Цель задания:
Перепишите без изменений часть отрывка о Петре Федоровиче, начиная со слов «Попытаемся теперь дать» и продолжая до слов «бледным и изможденным.» включительно.

Цитируемый отрывок:
Поспешность с объявлением Петра Федоровича наследником русского престола станет понятной, если учесть, что королевский трон в Швеции тоже стал вакантным. По этому поводу Пецольд доносил 26 ноября 1742 г.: «Как велико было удивление по всему здешнему государству по случаю внезапного провозглашения герцога Голштинского великим князем и наследником престола, так велико… и в настоящее время. Когда узнали, что он и в Швеции также объявлен преемником короны».
В середине декабря 1742 г. в Москву прибыли три депутата от шведских государственных чинов с предложением королевской короны к тому времени объявленному наследником Российского престола Петру Федоровичу. Так как Россия находилась в состоянии войны со Швецией, то прием, устроенный депутатам, не отличался любезностью. Пецольд 8 января 1743 г. доносил: «Депутаты содержатся вроде арестантов под таким строгим надзором, что до сих пор они никому не смели сделать визита, кроме голштинского обер-гофмаршала Брюммера, ибо вице-канцлер сообщил императрице, что все это избрание и самая депутация ничто иное, как комедия». Подобная оценка вице-канцлером приезда в Россию шведских депутатов была обусловлена тем, что русскому двору было известно о том, что в Стокгольме были осведомлены о принятии Петром Федоровичем православия и объявлении его наследником. При таких обстоятельствах притязания шведских депутатов, естественно, были отклонены и они отправились, как ожидали, восвояси.
Попытаемся теперь дать Петру Федоровичу, опираясь на свидетельства современников, общую характеристику. Прежде всего, надлежит отметить, что наследник трех престолов не отличался богатырским здоровьем. Первое свидетельство на этот счет исходит от Екатерины II, внешний вид которого ей довелось наблюдать еще в 1739 г. Столь же невзрачным он выглядел и в тринадцатилетнем возрасте, когда в 1742 г. был доставлен в Петербург бароном Корфом: он, как и раньше, выглядел бледным и изможденным.

[Сохранённые строки]
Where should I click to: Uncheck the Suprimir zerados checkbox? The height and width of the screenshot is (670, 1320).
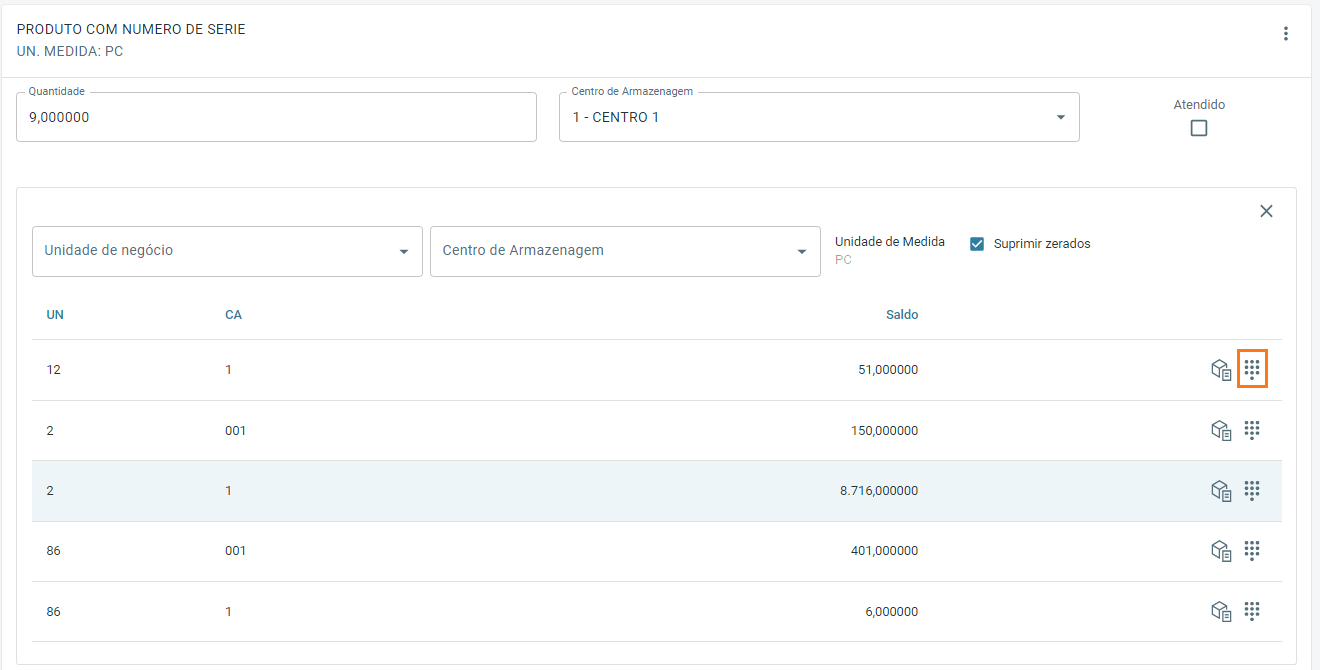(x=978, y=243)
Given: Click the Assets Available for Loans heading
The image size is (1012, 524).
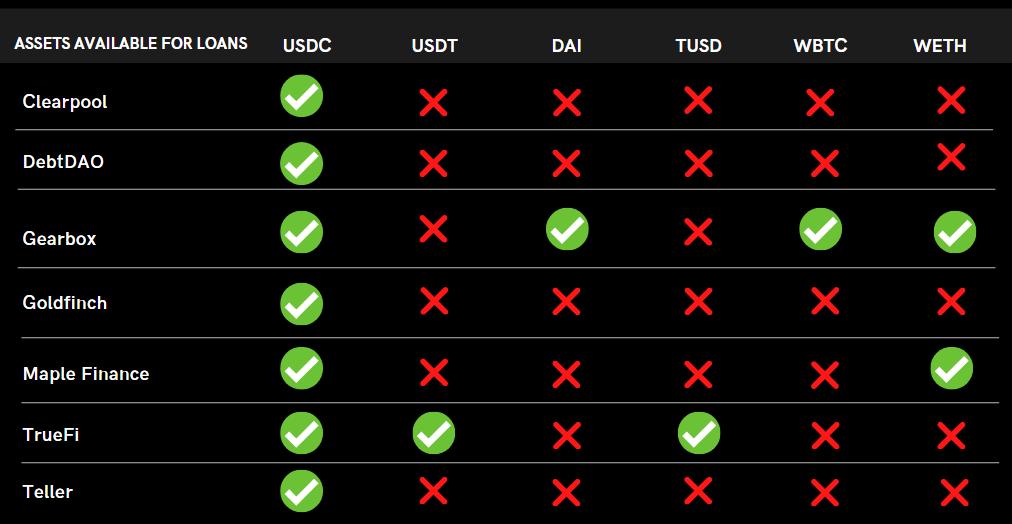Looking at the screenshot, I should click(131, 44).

Ответ ниже:
Попытаемся теперь дать Петру Федоровичу, опираясь на свидетельства современников, общую характеристику. Прежде всего, надлежит отметить, что наследник трех престолов не отличался богатырским здоровьем. Первое свидетельство на этот счет исходит от Екатерины II, внешний вид которого ей довелось наблюдать еще в 1739 г. Столь же невзрачным он выглядел и в тринадцатилетнем возрасте, когда в 1742 г. был доставлен в Петербург бароном Корфом: он, как и раньше, выглядел бледным и изможденным.